「まさか貴女がララルス侯爵家の人間だったなんて。確かにただの侍女にしては、明らかに知識量や技術量がおかしかったけれども」

 いや、貴族令嬢だったとしてもあの知識量と技術量はおかしいか。

「姫様にずっと嘘をつき続ける事だけが本当に辛くて…………でも、私はララルス侯爵家の汚点であり、同時に私もララルス侯爵家を人生の汚点と思ってましたのでどうしても言えなかったのです。申し訳ございません」

 この女《ひと》実家を汚点呼ばわりしたわよ。なんなら今は自分がそこの当主なのに。

「前ララルス侯爵がなぁ……」
「ああ、前当主は本当に酷かった……」

 シャンパージュ伯爵とランディグランジュ侯爵が遠い目で意見を一致させる。
 前ララルス侯爵と言えば、一月の頭とかに横領とかで処刑された人よね。人伝に聞いた限りだとその男と一緒に処刑された妻子も中々に酷い罪状だったとか……。

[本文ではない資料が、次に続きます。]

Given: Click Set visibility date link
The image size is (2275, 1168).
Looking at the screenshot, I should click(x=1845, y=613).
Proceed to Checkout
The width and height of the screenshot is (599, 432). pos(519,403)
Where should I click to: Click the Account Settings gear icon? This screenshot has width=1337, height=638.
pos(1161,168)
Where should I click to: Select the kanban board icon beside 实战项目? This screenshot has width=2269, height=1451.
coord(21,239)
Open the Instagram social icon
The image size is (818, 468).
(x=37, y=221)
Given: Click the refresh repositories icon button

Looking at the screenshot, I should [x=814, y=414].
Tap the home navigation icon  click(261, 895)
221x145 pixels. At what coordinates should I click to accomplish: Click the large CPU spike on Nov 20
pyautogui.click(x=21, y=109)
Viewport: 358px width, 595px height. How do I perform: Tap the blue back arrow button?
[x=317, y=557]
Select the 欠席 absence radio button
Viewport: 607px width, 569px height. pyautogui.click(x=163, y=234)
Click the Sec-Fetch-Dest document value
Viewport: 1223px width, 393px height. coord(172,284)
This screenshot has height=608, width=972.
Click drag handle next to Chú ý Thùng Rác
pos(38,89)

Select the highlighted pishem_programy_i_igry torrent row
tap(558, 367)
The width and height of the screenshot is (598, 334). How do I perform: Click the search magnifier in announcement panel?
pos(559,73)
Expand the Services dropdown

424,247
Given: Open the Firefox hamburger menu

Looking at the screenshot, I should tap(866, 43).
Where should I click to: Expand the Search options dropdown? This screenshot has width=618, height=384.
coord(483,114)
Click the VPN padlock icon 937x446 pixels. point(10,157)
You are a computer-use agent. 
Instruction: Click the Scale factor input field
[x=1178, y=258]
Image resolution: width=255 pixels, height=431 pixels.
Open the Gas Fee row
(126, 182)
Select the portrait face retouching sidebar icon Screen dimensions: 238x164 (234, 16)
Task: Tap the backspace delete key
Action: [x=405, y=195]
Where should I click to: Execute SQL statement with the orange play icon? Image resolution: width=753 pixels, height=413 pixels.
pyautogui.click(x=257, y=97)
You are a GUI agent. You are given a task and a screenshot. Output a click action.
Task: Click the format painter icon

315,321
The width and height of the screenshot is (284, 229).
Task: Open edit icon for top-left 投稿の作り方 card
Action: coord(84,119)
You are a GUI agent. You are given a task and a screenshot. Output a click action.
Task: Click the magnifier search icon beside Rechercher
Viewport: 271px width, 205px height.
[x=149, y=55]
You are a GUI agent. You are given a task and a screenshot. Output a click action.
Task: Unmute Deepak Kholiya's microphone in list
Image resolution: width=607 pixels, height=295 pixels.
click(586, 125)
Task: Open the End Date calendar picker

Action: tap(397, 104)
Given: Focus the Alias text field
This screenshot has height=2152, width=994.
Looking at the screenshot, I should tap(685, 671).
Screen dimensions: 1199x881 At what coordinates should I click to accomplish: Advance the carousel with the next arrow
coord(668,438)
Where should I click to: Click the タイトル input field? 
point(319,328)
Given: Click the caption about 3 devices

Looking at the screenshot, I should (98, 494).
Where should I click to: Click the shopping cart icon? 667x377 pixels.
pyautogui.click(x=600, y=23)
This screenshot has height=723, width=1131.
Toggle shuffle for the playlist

「…………貴女、本当にあのララルス侯爵家の人なの?」
「…………残念ながら。あの屑とも半分は血が繋がっています」

 殺意の塊のような彼女の表情が全てを物語っている。

「じゃあそれだけ、貴女のお母さんが素晴らしい人だったって事ね。貴女がまっすぐと優しい人に育ったのは、お母さんの育児と遺伝の賜物よ」
「姫様……」

 そんなとんでもない家に生まれて、こんなにも彼女がまっすぐ素晴らしい人格のまま育ったのは、確実に遺伝子の勝利だと思う。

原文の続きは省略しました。